● Data records
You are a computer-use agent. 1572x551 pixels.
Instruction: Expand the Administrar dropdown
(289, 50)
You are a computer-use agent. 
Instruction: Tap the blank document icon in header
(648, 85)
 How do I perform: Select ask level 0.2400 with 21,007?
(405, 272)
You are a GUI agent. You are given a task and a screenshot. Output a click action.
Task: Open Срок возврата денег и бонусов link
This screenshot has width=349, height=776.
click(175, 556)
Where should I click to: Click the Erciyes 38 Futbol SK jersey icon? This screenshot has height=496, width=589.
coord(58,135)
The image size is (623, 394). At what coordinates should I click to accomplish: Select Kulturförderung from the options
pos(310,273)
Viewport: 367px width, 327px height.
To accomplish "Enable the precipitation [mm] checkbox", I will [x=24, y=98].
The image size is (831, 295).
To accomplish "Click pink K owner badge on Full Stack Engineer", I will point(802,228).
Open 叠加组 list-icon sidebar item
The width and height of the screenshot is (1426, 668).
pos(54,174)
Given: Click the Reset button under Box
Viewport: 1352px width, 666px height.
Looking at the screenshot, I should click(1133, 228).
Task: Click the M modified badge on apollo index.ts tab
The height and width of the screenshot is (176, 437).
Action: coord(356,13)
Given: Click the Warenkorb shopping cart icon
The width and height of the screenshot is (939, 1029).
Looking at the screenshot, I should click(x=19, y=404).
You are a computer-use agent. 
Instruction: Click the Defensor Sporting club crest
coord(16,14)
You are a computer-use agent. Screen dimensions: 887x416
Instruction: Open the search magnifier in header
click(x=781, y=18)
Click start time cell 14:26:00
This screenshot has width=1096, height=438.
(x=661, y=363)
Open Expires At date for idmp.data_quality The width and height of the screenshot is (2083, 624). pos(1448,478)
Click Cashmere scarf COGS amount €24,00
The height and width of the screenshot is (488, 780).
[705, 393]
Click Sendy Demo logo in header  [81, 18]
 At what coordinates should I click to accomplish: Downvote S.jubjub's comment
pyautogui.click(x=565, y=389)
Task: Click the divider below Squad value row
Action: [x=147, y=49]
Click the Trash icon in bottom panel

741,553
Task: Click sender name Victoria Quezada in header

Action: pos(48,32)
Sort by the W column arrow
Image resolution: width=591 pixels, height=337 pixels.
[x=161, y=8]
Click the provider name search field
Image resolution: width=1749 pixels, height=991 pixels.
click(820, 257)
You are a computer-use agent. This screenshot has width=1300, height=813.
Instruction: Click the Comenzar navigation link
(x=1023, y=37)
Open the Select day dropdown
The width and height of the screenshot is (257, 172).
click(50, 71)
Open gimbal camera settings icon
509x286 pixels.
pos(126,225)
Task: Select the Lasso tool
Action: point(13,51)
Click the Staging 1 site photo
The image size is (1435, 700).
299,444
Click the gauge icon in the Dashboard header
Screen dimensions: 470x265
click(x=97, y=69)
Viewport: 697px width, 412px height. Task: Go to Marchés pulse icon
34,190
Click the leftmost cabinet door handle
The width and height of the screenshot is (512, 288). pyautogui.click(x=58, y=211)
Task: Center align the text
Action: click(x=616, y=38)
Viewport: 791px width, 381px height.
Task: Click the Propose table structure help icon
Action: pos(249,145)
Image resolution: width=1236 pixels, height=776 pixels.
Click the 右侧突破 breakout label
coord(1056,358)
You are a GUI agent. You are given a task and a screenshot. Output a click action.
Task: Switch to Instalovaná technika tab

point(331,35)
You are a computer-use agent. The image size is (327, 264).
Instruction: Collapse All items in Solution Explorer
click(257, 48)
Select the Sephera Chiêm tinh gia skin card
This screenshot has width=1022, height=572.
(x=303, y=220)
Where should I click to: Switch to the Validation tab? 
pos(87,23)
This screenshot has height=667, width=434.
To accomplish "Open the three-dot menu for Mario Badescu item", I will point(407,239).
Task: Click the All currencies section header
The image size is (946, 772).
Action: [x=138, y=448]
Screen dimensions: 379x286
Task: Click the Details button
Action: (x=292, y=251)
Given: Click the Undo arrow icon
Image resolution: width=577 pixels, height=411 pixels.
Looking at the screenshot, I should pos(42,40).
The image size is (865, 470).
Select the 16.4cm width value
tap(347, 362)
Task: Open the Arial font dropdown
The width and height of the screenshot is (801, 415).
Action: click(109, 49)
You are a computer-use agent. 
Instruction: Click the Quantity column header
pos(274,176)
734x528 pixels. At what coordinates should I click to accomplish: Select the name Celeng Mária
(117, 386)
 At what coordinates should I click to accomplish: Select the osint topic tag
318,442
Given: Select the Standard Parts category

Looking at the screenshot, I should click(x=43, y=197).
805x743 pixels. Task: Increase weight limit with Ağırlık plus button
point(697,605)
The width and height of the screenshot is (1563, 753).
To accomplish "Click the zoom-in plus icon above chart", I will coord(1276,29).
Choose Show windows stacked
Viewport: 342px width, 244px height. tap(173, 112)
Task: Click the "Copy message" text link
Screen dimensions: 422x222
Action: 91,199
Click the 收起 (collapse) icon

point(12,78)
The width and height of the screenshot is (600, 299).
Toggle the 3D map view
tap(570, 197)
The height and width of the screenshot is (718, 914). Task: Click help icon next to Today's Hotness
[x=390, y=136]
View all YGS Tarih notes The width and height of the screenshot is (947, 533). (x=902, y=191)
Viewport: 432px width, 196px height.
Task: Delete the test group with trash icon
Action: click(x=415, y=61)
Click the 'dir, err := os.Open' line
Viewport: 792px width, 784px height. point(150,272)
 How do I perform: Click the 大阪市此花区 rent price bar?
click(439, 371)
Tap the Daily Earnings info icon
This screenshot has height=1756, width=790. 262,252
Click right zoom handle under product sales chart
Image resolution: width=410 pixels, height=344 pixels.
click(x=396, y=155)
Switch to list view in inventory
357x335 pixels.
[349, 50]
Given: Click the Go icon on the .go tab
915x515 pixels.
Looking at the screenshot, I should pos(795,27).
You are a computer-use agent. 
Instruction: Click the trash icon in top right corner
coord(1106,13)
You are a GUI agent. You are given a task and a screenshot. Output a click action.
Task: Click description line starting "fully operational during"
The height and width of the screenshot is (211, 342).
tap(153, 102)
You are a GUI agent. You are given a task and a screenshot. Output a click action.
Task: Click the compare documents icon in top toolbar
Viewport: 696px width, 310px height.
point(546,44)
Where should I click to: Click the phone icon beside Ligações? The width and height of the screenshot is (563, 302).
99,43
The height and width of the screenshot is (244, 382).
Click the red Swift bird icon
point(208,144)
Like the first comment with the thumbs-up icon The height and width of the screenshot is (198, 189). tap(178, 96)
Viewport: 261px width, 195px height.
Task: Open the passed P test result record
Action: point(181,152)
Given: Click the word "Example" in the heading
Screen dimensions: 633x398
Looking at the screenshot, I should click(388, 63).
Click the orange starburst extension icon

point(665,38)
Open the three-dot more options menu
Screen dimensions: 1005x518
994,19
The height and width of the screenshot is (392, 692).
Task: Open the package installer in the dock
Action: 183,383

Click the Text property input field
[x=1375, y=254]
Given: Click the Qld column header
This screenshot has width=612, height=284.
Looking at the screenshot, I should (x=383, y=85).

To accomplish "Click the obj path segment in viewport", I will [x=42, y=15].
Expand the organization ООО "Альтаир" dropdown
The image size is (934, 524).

● Description of the task
Find each line in the entries above that contains the word "menu", and copy those lines.

● Finished exercise
To accomplish "Open the three-dot menu for Mario Badescu item", I will point(407,239).
Open the three-dot more options menu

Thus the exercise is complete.